Mais, d’un autre côté, les raisons qui ont mené à l’échec d’OGAS sont ô combien similaires à celles qui nuisent au progrès des plateformes d’interopérabilité en Occident. Au Canada par exemple, la dernière consultation sur l’implantation d’un projet de CBDC par la Banque du Canada a été très mal reçue par les institutions financières. Les inquiétudes rapportées par les banques privées quant aux effets potentiels de la numérisation du dollar canadien sont tellement fausses et injustifiées qu’on ne peut que croire à une campagne de mensonges, et on peine à comprendre comment la Banque du Canada a pu rapporter leurs propos au public si ce n’est que par complaisance. Tous savent très bien que les modèles d’affaires des banques pourraient être mis à mal et que c’est là leur principale préoccupation. Tous savent que le bien commun bénéficierait grandement d’un réseau plus juste, transparent et ouvert. Les acteurs économiques modulent très certainement l’adoption de technologies en fonction de leurs intérêts.

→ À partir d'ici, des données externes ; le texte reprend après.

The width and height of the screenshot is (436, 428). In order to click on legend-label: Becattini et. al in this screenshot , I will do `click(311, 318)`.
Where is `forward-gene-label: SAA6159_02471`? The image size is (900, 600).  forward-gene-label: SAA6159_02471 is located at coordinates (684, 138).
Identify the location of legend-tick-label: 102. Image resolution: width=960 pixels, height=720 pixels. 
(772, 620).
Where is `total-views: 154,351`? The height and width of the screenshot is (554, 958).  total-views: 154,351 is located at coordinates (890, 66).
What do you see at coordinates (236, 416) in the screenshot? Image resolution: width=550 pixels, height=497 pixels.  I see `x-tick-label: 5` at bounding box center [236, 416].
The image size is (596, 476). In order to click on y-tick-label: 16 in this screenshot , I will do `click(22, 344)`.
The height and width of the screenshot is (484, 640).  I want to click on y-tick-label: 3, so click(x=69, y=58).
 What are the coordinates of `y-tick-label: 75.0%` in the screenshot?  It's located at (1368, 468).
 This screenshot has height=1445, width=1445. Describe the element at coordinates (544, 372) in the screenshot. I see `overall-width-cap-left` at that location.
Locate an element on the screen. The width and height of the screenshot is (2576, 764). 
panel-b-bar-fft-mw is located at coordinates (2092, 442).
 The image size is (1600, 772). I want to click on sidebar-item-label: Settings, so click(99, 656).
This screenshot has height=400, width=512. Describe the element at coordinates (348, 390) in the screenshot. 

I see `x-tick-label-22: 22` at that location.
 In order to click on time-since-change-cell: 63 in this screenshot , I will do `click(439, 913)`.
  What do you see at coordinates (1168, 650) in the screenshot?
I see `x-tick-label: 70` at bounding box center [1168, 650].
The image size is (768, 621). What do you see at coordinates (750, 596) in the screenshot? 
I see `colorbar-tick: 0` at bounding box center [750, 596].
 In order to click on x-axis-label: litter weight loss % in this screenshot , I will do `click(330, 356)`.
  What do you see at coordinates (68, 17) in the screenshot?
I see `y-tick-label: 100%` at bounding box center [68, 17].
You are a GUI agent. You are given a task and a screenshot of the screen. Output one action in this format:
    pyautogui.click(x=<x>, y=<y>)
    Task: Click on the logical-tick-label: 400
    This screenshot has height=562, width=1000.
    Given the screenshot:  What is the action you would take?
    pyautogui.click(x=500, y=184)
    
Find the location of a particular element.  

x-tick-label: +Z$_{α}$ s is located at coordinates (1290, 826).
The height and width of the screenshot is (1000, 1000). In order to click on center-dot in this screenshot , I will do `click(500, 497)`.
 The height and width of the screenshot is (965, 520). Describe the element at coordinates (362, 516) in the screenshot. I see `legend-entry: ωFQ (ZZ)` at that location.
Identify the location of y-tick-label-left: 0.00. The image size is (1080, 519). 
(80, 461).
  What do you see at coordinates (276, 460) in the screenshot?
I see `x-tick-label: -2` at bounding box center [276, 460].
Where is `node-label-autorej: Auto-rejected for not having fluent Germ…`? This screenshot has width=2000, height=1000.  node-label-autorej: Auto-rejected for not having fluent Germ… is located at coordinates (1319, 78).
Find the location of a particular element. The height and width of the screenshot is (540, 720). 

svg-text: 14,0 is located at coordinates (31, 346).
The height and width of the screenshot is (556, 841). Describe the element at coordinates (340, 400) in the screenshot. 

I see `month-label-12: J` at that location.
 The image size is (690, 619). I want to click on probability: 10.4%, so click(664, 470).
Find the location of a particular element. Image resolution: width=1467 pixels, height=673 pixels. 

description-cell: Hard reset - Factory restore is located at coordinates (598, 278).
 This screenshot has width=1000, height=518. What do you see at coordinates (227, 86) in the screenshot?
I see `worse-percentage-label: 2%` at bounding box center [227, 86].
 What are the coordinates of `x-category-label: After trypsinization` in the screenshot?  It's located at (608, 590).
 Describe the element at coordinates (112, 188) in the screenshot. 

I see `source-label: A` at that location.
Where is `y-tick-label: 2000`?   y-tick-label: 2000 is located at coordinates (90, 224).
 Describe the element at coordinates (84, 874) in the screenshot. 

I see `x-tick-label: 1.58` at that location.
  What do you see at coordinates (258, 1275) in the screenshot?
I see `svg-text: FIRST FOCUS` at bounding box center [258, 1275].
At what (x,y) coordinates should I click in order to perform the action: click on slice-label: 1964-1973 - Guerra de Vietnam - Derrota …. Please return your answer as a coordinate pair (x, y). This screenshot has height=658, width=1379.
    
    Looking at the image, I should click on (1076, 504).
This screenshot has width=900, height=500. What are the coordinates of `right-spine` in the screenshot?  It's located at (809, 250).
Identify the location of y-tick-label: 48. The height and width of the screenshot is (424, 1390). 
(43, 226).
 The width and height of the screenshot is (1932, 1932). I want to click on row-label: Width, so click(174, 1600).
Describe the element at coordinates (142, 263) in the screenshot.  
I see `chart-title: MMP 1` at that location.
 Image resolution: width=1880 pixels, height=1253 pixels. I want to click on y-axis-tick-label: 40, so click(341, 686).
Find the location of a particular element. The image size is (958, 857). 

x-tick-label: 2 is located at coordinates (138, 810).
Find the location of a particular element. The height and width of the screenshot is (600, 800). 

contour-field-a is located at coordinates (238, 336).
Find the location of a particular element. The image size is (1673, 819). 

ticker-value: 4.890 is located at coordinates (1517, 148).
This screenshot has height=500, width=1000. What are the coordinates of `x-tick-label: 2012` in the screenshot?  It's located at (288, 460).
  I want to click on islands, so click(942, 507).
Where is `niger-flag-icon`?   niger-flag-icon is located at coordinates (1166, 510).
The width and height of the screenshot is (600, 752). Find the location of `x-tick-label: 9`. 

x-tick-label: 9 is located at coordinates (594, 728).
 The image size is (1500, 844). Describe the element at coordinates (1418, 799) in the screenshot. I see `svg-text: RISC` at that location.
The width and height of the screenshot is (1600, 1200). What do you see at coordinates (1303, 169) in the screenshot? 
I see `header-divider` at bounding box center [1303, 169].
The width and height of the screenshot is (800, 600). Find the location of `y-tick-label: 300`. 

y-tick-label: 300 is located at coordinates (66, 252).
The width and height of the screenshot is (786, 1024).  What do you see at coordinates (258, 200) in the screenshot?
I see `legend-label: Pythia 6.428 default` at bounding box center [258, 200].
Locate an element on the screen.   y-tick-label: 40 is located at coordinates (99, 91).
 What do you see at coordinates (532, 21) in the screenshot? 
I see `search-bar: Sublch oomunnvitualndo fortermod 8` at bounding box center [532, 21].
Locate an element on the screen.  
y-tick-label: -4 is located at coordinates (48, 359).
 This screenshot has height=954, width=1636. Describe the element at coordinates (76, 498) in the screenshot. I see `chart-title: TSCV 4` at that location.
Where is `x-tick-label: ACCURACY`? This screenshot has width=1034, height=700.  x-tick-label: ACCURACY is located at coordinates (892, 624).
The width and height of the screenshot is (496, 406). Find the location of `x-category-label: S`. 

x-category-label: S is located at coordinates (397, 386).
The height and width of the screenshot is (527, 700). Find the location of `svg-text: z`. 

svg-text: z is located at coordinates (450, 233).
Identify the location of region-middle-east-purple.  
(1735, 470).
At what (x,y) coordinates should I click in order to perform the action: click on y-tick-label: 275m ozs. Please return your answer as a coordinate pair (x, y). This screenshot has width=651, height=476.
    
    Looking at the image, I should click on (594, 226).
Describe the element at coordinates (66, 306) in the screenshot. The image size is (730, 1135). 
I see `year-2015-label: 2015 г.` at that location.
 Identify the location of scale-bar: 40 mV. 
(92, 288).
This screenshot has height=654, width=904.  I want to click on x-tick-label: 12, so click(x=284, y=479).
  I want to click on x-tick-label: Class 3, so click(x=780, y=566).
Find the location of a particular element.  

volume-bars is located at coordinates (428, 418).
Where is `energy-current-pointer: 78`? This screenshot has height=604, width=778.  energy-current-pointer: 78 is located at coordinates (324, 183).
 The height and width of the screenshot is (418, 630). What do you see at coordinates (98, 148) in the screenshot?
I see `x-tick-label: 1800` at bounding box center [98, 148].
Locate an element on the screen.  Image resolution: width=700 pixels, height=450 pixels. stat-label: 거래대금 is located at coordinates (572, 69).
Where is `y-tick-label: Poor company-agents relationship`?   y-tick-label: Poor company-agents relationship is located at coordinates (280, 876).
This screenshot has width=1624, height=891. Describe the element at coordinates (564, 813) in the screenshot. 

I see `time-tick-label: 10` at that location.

Près de vingt ans après cette innovation majeure en science informatique qu’est la blockchain, nous n’avons jamais été aussi près du rêve de Glushkov. Nous avons la technologie, une technologie dont le coût a été réduit à presque rien, et nous en avons le besoin, à l’ère des chaines d’approvisionnement mondialisées et d’une économie qui tente d’échapper au chaos. Malgré tout, l’adoption se fait encore attendre. Cette histoire sortie des boules à mittes de la Guerre froide nous rappelle qu’il nous manque encore deux choses avant que la prophétie se réalise: il nous manque la perception du besoin, et il nous manque l’intérêt des acteurs qui détiennent les clés du pouvoir de sa réalisation. Les Soviétiques ont échoué certes, mais ils étaient quand même en avance sur nous en ayant au moins compris combien l’intérêt collectif serait servi par un tel système. Il ne leur manquait que la dernière condition pour changer le cours de l’histoire; et ce sera, pour nous aussi, probablement la plus difficile à satisfaire.